— Begin Passage given —

National Talk Like Shakespeare Day

Well met by blog-light dear reader! This morn thou shalt transpose thy common tongue from the likes of rude mechanicals to the lofty and joyous discourse of the sage Bard himself!

In other words, Happy National Talk Like Shakespeare Day!

Following the tradition started in 2009 by the Chicago Shakespeare Theatre, NTLS Day celebrates Shakespeare’s birthday on the 23rd April (1564) by encouraging people to break out into their best Bard-ish slang. They even include a few pointers on their website, including:

  • Adding “eth” to the ends of verbs (e.g. she liveth, she laugheth, she loveth)
  • Bulk up your word count by adding “methinks”, “mayhaps”, or “forsooth”
  • Upgrade your insult repertoire with the occasional “fiendish codpiece”, “beef-witted lout”, or – if you’re really wanting to knock them down a peg – “the rankest compound of villainous smell that ever offended nostril” (The Merry Wives of Windsor, 3:5)
  • Alternatively, you might aim to woo a prospective suitor with a flowery sonnet or blazon (a poem that lists the admirable features of its subject), but BE FOREWARNED – Shakespeare’s own characters have found this to be something of a challenge.

“I can find no rhyme to ‘lady’ but ‘baby’, an innocent rhyme; for ‘scorn’ ‘horn’, a hard rhyme; for ‘school’ ‘fool’, a babbling rhyme: very ominous endings. No, I was not born under a rhyming planet, nor I cannot woo in festive terms.”                 
                         – Benedict (Much Ado About Nothing, 5:2:26-30)

Shakespeare’s Elizabethan audience might have equally struggled, since the majority of people actually spoke very differently to the characters in his plays! Despite the prevailing myth that Shakespeare’s dialogue reflected the everyday style of conversation, the Bard actually used a sort of ‘stage voice’ in order to give the play a more romantic and grandiose impact.

via GIPHY


Take a look here for more information on National Talk Like Shakespeare Day, or browse our impressive collection of Shakespearean or Bard-inspired works!

These violent delights / Gong, Chloe
“In 1926 Shanghai, eighteen-year-old Juliette Cai, heir of the Scarlet Gang, and her first love-turned-rival Roma Montagov, leader of the White Flowers, must work together when mysterious deaths threaten their city.– Provided by Publisher.” (Catalogue)


William Shakespeare’s Much ado about mean girls / Doescher, Ian
“On Wednesdays we array ourselves in pink! Mean Girls gets an Elizabethan makeover in this totally fetch comedy of manners about North Shore High’s queen bees, wannabes, misfits, and nerds. Written in the style of the Bard of Avon, William Shakespeare’s Much Ado About Mean Girls tells the story of Cady Heron’s rise from home-schooled jungle freak to one of the most popular girls in school. ” (Adapted from Catalogue)

Hamlet : a novel / Marsden, John
“This wonderful book, by one of Australia’s most loved and most read writers, takes Shakespeare’s famous play and makes it into a moving and full-blooded novel. John Marsden follows the contours of the original but powerfully re-imagines its characters and story lines, rather as Shakespeare treated his sources.” (Catalogue)

— End Passage given —
— Begin Given material —

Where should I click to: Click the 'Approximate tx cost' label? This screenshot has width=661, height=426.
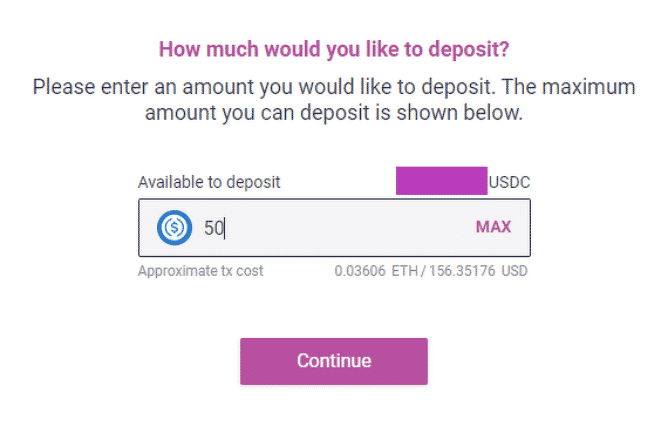[201, 271]
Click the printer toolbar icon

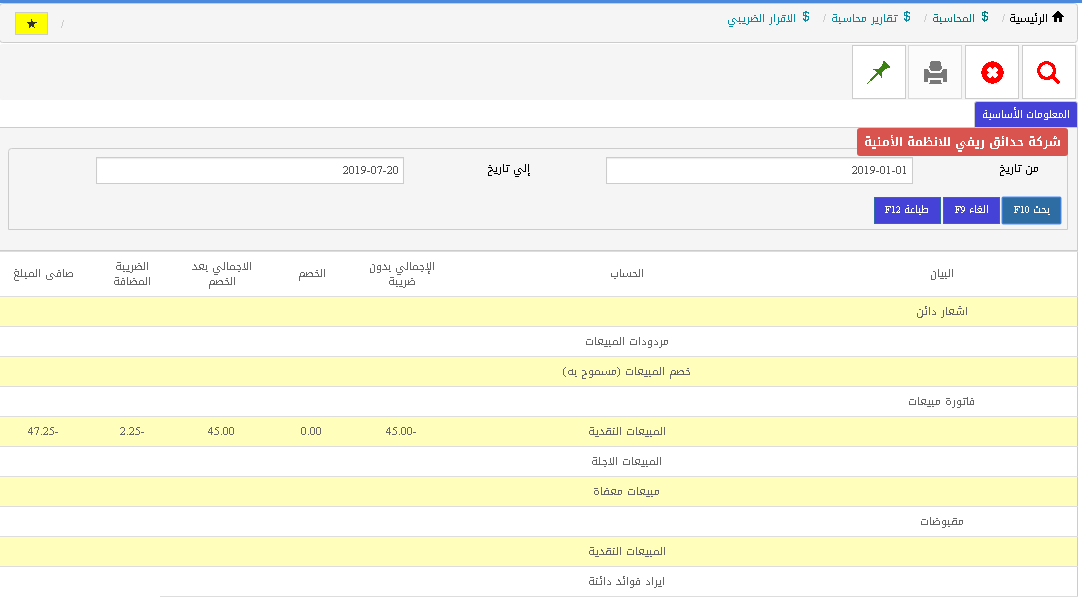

— End Given material —

» **What is required**: Change "Wednesdays" to "Fridays" in the Shakespeare Day post, and give the stretch from "William Shakespeare’s Much ado about mean girls /" up to and including "(Adapted from Catalogue)" with that change made.

» **Right answer**:
William Shakespeare’s Much ado about mean girls / Doescher, Ian
“On Fridays we array ourselves in pink! Mean Girls gets an Elizabethan makeover in this totally fetch comedy of manners about North Shore High’s queen bees, wannabes, misfits, and nerds. Written in the style of the Bard of Avon, William Shakespeare’s Much Ado About Mean Girls tells the story of Cady Heron’s rise from home-schooled jungle freak to one of the most popular girls in school. ” (Adapted from Catalogue)